##### Okuma metni
Yaz mevsiminin gelmesiyle birlikte düğünlerde sıralanmaya başladı. İçinde bulunulan ekonomik darboğazla birlikte, düğün yapacak ve misafirler de derin derin düşünmeye başladı.  İnsanlarla bir konuş bin dert dinle. Ayda en az beş davetiye, takı ve yol masrafı 1000 TL harcaman gerekiyor. ‘’Nerden bulup, nasıl verelim? Diyor vatandaş. Hele bir de birinci derece yakınsa Allah yardım etsin. Bir de onlar çeyrek altın takmıştı gibiyse yandık, yandık.

Geçim sıkıntısı evlenen çiftleri, onların ailelerini ve düğünlerine davet ettikleri akraba ve dostlarını ekonomik olarak zorluyor. 'Parayla mutluluk olmaz' Denilse de parasızda düğünde bayramda olmuyor. Artan hayat pahalılığı, evlenmek isteyen çiftleri fazlasıyla zorluyor. Geçen yıla kıyasla düğün yapmanın maliyeti neredeyse dört- beş katına çıktı. Düğün salonundan gelinliğe, beyaz eşyadan mobilyaya kadar düğün masrafları 1 milyon TL'yi aştı gidiyor.
##########
##### Verilen malzeme
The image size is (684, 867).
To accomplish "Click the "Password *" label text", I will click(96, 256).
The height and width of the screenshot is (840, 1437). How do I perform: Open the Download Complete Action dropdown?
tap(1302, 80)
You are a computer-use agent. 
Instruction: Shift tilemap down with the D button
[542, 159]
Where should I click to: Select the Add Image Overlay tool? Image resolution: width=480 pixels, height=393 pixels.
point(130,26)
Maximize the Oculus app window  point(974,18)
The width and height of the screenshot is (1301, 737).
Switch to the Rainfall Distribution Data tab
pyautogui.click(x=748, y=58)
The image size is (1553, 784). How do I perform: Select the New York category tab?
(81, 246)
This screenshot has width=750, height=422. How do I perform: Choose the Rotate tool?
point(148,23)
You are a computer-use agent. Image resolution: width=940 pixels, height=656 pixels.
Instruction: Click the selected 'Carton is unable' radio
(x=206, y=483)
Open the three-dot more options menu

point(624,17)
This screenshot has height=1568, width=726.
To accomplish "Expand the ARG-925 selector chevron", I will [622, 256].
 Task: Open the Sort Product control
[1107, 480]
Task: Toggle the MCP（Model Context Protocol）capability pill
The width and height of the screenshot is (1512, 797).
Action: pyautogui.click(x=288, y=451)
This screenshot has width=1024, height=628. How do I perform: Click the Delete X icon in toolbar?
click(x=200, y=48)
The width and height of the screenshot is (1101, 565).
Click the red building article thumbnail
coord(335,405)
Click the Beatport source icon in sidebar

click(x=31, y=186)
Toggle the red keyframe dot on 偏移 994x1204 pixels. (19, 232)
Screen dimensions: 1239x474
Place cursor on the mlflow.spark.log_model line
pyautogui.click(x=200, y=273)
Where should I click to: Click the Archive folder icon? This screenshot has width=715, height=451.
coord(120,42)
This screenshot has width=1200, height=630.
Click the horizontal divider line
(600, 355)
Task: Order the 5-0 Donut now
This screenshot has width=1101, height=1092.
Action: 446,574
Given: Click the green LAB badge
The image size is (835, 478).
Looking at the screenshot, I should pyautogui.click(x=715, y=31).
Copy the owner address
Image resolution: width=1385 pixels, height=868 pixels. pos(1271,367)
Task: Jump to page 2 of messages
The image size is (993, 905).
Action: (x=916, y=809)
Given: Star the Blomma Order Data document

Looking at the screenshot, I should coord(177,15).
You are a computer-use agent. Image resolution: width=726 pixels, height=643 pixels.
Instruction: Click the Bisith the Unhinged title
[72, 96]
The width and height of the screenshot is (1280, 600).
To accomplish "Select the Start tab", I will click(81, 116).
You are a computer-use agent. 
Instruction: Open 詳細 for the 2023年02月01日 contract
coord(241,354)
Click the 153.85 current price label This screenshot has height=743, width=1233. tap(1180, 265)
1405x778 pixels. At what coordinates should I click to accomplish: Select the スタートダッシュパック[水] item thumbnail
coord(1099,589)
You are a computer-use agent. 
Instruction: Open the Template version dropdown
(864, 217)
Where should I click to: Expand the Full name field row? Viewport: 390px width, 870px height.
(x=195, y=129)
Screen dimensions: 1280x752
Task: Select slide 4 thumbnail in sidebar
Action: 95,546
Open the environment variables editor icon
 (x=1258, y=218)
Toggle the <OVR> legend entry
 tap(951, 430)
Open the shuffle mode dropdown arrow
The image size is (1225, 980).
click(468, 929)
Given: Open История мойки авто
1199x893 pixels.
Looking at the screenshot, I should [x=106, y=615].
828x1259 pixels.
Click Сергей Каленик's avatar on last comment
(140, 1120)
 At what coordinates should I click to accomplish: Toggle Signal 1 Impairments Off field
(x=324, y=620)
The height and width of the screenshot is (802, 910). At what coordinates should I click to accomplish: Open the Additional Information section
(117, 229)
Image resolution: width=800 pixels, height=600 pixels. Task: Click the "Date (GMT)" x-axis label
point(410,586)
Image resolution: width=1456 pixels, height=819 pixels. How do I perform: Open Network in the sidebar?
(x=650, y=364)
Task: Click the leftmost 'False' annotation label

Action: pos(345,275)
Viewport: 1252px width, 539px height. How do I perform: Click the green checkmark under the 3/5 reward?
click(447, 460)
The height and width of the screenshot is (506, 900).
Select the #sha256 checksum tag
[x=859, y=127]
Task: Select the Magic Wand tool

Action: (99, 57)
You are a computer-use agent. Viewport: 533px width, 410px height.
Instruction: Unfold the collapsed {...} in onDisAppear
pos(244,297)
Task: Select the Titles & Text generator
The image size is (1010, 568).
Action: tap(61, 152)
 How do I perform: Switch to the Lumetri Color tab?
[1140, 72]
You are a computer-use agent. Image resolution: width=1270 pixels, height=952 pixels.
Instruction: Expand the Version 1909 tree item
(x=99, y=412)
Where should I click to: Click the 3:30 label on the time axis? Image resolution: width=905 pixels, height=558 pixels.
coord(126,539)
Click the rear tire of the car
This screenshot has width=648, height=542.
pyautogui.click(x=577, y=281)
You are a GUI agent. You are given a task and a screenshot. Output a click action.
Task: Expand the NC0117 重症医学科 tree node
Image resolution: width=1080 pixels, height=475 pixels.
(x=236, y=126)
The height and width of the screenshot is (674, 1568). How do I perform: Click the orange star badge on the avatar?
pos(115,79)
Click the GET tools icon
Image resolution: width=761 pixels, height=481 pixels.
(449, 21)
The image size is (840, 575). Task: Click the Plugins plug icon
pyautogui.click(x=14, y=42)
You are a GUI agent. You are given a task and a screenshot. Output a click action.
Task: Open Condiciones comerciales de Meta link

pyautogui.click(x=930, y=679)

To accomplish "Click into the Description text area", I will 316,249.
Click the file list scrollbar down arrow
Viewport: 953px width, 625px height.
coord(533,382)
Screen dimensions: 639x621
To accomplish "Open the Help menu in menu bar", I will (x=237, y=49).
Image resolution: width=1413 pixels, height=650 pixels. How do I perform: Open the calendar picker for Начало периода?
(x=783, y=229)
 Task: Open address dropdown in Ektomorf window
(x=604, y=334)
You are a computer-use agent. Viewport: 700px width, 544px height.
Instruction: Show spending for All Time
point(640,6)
##########
**Alıştırmada istenenler:**
#1 Düğün masraflarıyla ilgili metne göre düğün yapacak olanların ve misafirlerin derin derin düşünmeye başlamasının sebebini bir ile üç cümle arasında açıklayın.
#2 Düğün masraflarıyla ilgili metni son cümlesinden sonra sürdürün.

**Görevlere göre yanıtlar:**
#1 Metne göre bunun sebebi içinde bulunulan ekonomik darboğazdır. Yaz mevsiminin gelmesiyle düğünler sıralanmaya başlamış, bu da ekonomik sıkıntının yaşandığı bir döneme denk gelmiştir.

#2
Büyük bir sorun olarak karşımıza çıkan bu olgu, insanları insanlığı kara kara düşünür hale getirmiştir. Zorla geçimini sağlamaya çalışan emeklilerimiz, aldığı maaşlarla zaten geçinemezken, düğün gibi toplumsal dayanışma ve imeceden istemeden, utanarak, sıkılarak kaçmaktadır. Neredeyse davetiye gelmese de veya hastalık gibi çeşitli bahanelerle düğünü nasıl geçiştireceğini düşünmektedir. Peki, niye bu hale geldik sorusunun cevabını da siz değerli okuyuculara bırakıyorum.

Bana göre her konuda dışlanan, ötekileştirilen ve bir sorunmuş gibi görülen emeklilerimiz ne yazık ki bu hale düşürüldüler. Emeklilerimiz yaşamlarının son demlerinde parayla sınanır hale geldiler.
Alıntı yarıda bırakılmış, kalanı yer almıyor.